Using the data below, return all lines in which "computer" appears.

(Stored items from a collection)
_ _ _ _ _

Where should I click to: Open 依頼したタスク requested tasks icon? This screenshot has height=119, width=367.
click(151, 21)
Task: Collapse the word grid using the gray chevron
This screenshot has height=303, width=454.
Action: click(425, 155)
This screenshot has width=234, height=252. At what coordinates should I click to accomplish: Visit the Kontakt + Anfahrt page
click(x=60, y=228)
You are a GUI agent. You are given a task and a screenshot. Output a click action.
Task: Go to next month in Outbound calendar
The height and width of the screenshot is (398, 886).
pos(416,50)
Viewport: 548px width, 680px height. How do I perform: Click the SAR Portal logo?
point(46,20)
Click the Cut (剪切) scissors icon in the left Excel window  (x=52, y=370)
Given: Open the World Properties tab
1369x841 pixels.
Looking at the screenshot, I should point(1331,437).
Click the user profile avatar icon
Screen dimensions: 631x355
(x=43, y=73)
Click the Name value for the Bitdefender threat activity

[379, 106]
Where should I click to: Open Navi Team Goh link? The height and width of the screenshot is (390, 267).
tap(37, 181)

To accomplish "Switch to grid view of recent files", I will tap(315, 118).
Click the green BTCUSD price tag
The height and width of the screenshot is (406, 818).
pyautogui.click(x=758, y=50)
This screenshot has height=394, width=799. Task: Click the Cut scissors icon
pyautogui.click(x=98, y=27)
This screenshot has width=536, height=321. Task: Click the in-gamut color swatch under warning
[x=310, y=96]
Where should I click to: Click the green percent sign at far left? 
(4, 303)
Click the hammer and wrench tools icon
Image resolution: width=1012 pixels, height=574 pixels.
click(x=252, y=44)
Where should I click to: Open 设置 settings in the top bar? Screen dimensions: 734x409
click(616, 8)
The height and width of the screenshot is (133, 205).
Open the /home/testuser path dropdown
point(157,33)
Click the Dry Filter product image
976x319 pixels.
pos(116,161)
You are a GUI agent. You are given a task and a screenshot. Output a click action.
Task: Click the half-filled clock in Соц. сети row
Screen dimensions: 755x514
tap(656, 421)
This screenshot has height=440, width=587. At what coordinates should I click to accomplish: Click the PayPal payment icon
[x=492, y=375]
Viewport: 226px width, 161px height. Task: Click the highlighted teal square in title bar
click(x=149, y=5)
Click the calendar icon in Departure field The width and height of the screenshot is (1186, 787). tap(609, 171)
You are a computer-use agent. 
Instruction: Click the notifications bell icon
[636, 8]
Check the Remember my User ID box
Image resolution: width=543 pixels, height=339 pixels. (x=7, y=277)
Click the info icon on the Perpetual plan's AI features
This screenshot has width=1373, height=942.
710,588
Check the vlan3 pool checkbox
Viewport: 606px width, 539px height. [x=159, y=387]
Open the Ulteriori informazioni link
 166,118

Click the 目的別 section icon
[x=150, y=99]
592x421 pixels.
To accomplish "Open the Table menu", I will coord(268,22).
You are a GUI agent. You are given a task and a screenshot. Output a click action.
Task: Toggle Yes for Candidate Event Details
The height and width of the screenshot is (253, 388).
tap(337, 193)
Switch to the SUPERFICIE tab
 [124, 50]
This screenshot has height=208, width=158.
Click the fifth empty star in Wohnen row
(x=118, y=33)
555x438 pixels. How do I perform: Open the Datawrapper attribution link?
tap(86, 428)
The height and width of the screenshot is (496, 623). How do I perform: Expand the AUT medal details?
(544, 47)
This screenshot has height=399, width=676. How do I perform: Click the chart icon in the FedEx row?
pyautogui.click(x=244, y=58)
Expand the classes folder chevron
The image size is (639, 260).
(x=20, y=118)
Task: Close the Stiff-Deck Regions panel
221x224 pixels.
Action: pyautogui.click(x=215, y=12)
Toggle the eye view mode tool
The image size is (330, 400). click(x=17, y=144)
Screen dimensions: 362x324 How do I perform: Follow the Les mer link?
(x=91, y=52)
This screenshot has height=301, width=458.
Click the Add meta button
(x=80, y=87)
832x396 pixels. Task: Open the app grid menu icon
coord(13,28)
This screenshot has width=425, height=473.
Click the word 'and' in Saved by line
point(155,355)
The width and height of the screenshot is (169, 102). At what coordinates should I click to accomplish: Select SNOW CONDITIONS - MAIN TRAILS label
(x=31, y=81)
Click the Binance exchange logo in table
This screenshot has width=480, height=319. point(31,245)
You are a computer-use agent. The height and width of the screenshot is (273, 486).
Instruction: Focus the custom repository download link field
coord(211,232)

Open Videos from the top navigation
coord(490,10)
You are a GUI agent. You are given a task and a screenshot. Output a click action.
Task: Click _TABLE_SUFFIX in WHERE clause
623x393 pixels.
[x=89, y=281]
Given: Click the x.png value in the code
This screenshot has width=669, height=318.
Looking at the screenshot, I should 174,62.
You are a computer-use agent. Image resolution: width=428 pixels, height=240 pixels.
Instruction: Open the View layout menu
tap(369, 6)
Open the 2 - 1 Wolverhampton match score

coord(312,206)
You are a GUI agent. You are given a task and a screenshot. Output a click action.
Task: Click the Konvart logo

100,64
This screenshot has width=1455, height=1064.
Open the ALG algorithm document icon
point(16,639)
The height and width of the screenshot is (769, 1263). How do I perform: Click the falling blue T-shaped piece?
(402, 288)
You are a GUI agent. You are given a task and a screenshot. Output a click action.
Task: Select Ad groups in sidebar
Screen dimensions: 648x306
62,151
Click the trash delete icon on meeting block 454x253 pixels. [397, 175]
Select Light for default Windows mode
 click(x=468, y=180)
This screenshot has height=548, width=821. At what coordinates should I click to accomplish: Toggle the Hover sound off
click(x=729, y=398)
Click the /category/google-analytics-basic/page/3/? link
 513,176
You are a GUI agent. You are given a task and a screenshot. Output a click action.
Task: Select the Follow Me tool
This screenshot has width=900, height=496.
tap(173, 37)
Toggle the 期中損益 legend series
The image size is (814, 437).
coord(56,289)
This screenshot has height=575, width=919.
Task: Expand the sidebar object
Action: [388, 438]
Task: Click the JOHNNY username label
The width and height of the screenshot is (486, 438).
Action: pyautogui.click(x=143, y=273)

_ _ _ _ _

== Exercise result ==
You are a computer-use agent. 
You are a computer-use agent. The height and width of the screenshot is (273, 486).
You are a computer-use agent. Image resolution: width=428 pixels, height=240 pixels.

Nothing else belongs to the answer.